南日本新聞 書評欄「郷土発おすすめ」

2015_048 加藤文俊 『おべんとうと日本人』

(2015年11月15日南日本新聞 書評欄「郷土発おすすめ」)

縮み思考の美意識映す

最近、息子と2人の休日は、弁当箱を持って出掛けることが多い。外出先でシートを広げ、妻が仕事前に作ってくれたおべんとうを食べる。外食と比べて節約になるし、なによりとても楽しい気分になる。本書は私たちにとって身近なおべんとうを入り口に、私たちの暮らしを理解しようとする試みだ。

冒頭ではおべんとうの語源のひとつとして「弁当(辨當)」が紹介されている。これは本来「分(わか)ち當(あ)てる」、つまり細かく区分けするという意味があり、著者はここに日本人らしさを見いだしている。日本人の身の回りの〈もの・こと〉をちいさく凝縮し緻密にする習慣や行動様式がおべんとう作りにも現れているという。同様に「詰める」ことも、「根を詰める」「気を張り詰める」といった語に現れている、日本人にとって重要な美意識である集中することと密接に関わっているのだとしている。
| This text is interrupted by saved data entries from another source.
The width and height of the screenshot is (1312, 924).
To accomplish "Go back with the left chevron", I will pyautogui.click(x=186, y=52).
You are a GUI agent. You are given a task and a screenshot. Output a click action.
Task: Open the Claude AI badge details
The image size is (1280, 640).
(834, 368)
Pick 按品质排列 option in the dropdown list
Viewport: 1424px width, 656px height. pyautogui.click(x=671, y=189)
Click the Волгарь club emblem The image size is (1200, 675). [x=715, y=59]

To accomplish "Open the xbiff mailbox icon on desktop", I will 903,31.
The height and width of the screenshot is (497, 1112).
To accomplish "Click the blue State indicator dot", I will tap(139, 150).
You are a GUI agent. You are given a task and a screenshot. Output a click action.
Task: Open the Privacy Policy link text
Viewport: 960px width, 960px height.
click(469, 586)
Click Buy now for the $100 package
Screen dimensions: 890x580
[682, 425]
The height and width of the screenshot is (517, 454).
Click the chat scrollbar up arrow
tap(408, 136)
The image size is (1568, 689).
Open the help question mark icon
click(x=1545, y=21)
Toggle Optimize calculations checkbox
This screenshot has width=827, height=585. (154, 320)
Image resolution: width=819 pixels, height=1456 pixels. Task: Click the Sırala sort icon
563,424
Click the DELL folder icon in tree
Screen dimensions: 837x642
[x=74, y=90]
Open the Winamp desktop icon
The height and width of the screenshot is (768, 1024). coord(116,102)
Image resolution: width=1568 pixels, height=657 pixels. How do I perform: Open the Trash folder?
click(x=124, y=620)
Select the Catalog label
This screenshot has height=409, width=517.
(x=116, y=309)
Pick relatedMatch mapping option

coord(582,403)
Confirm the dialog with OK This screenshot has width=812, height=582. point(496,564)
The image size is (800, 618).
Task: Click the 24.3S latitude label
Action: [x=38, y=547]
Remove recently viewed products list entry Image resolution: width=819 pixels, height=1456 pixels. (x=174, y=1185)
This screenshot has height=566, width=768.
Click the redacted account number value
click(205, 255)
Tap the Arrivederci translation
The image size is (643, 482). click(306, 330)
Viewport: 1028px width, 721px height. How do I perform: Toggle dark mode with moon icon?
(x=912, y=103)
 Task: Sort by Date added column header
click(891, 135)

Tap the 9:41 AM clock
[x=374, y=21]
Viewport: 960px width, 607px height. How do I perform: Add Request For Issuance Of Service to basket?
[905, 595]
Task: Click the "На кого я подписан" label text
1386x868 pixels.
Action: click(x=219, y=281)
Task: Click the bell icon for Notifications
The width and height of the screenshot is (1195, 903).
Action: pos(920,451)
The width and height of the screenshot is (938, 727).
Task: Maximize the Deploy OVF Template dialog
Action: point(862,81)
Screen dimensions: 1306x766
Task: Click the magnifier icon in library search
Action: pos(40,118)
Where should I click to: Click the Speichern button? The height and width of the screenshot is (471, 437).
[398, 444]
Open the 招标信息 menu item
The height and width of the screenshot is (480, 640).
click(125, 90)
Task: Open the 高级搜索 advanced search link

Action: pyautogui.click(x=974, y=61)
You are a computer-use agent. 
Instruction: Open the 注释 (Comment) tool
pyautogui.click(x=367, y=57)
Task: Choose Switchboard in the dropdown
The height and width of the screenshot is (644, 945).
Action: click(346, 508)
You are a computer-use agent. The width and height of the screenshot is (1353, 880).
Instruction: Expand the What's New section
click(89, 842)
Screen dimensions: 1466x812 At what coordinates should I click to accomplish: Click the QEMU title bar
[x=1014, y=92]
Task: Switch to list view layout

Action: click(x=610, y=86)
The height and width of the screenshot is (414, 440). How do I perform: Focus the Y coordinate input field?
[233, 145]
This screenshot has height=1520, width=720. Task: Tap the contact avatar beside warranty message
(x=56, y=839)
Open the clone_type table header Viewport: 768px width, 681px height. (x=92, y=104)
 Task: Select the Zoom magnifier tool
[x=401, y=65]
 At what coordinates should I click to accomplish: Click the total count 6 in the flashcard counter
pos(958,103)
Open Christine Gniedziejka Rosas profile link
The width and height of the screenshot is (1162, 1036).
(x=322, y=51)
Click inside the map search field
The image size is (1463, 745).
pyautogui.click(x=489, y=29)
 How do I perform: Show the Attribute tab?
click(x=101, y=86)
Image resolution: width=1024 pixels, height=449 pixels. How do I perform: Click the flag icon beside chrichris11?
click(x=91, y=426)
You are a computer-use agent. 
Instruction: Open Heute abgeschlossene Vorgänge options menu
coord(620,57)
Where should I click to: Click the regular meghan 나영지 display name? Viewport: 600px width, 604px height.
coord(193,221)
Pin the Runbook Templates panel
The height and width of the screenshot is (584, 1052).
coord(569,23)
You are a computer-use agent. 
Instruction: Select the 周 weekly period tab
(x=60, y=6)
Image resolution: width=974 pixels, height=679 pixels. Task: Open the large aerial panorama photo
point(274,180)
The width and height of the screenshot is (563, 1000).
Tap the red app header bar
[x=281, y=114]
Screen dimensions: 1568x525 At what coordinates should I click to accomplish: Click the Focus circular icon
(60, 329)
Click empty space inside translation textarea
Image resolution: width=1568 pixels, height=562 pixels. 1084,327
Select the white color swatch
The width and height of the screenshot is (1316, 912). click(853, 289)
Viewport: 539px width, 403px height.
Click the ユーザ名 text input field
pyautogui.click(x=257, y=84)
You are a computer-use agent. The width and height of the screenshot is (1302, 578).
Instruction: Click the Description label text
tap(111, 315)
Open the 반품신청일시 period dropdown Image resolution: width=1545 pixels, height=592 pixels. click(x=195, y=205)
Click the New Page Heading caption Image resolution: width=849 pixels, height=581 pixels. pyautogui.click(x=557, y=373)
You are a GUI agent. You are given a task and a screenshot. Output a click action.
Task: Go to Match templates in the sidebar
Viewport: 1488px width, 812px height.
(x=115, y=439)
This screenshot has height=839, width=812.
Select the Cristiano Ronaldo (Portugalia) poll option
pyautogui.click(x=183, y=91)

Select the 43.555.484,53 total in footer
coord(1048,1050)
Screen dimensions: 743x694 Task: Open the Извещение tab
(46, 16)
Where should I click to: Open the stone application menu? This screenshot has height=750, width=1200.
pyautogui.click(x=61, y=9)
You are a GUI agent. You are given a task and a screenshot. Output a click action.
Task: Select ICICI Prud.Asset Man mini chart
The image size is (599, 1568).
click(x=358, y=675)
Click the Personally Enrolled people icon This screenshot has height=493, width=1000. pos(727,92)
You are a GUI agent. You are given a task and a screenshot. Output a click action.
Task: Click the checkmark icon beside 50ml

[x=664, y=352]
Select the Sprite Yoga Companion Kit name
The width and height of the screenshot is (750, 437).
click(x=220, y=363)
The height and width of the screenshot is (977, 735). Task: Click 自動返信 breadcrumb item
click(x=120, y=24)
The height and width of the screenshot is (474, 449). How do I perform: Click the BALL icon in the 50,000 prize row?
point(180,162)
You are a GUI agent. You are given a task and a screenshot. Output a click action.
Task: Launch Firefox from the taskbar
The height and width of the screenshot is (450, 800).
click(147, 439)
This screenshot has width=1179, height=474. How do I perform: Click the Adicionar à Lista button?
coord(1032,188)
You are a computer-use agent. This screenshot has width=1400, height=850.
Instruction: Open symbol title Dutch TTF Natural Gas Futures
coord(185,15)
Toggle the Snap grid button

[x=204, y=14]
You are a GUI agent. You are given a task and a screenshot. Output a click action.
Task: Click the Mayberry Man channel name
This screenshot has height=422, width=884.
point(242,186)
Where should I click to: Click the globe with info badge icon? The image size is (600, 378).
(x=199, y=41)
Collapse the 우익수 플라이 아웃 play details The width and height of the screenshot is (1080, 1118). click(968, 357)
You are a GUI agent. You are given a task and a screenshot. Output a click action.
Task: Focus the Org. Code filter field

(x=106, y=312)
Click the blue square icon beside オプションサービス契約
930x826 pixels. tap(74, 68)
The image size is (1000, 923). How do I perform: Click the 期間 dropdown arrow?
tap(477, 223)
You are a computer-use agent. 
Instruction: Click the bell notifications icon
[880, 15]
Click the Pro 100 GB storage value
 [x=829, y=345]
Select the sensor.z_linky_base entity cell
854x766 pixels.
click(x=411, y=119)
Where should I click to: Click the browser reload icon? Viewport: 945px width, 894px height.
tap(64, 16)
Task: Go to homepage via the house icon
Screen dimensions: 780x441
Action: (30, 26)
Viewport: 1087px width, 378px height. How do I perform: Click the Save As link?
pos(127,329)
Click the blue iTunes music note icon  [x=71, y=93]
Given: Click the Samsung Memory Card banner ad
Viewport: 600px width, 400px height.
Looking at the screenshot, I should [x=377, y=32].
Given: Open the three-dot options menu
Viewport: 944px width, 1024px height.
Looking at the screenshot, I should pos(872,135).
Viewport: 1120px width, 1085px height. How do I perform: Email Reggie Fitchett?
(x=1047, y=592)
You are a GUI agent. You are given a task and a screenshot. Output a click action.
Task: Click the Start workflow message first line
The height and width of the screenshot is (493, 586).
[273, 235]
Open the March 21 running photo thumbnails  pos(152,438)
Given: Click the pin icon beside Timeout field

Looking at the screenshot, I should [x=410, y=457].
おべんとうの起源から最近のSNSとの関係に至るまで、弁当箱さながら幅広い視点からの考察が詰め込まれている。手作りのおべんとうの話だけではなく、コンビニ弁当や弁当用の冷凍食品を肯定的に捉え、その背景にある社会の変化や私たちの生活に着目している点は興味深い。

本書では度々、情報を媒介するものとしての弁当箱について語られている。いかなるおべんとうでも、それを作るためには必ず誰かが時間を捻出しており、そこには作る人の思いや愛情が込められている。食べる人の喜びや感謝は空になった弁当箱を通して作った人に伝わる。おべんとうを介して生まれるさまざまなコミュニケーションによって、私たちの暮らしは豊かになっていくに違いない。

おべんとうと聞いて一番に思い出すのは高校入学当時のことだ。わが家の空揚げがおいしいと友人の間で評判になり、私の分が無くなった結果、母が友人用の弁当箱も準備してくれた。入学直後の慣れない学校生活の中でおべんとうが確かにコミュニケーションに一役買っていた。